The Solution: Gemini Flash as Your File Reader
A developer built a simple MCP bridge that lets Claude Opus delegate file reading and research tasks to Gemini Flash—for free. Instead of burning Opus tokens on reading entire codebases, Claude sends a ~50 token instruction to Gemini, which uses its 1 million token context window to analyze files and return a compact summary.
How it works:
- Claude Opus stays as the "brain" for complex reasoning and tool use
- Gemini Flash becomes the "legwork" worker for reading, summarizing, and bulk research
- You pay ~250 tokens instead of 500,000 for the same file analysis
Setup in 15 Minutes
- Install the MCP server:
git clone https://github.com/ankitdotgg/making-gemini-useful-with-claude
cd making-gemini-useful-with-claude
pip install -r requirements.txt
- Configure Claude Code:
Add to your Claude Code MCP configuration (~/.config/claude-code/mcp.jsonor equivalent):
{
"mcpServers": {
"gemini-reader": {
"command": "python",
"args": ["/path/to/making-gemini-useful-with-claude/main.py"],
"env": {
"GEMINI_API_KEY": "your_key_here"
}
}
}
}
- Authenticate with Gemini:
The tool uses Gemini CLI's free OAuth flow—no API key needed if you have Google Pro through a telecom provider or other free tier.
When to Use This Pattern
Perfect for:
- Initial project exploration: "Read this 50-file React app and identify the most complex components"

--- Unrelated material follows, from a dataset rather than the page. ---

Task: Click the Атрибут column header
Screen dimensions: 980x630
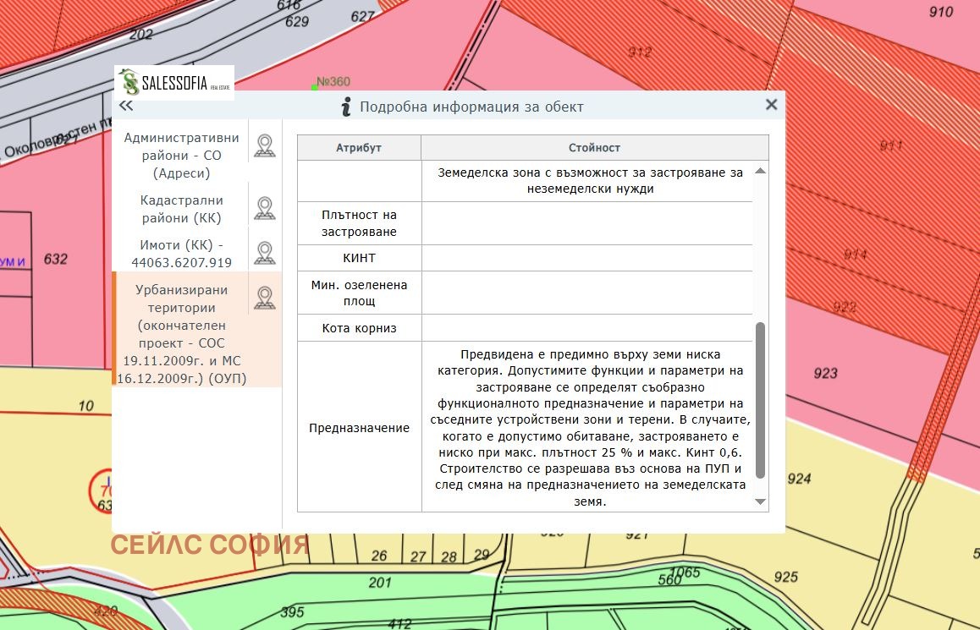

- Documentation summarization: "Read all our API docs and create a cheat sheet"
- Bulk research: "Analyze these 20 GitHub issues and categorize them by priority"
- Security audits: "Scan this codebase for common vulnerability patterns"
Keep using Opus for:
- Complex refactoring with tool use
- Debugging sessions requiring step-by-step reasoning
- Architecture decisions needing deep understanding
- Code generation with specific constraints
The Economics
With Claude Pro Max quotas being exhausted in 1.5 hours by some developers, this approach changes the math:
- Before: 500K tokens = significant portion of daily quota
- After: 250 tokens = negligible cost
- Savings: ~99.95% reduction in token usage for file reading tasks
Limitations and Considerations
- The bridge is ~200 lines of Python—simple but effective
- Requires Gemini Flash access (free through various channels)
- Adds latency: Gemini response time + network roundtrip
- Best for async tasks where you can wait a few seconds for file analysis
Try It Today
Restart Claude Code with the MCP server configured, then prompt:
Use the gemini-reader tool to analyze the src/ directory and identify
files with cyclomatic complexity > 10. Then suggest refactoring priorities.
Claude will delegate the file reading to Gemini, get back a compact analysis, and use Opus's reasoning to prioritize the refactoring—all while saving you thousands of tokens.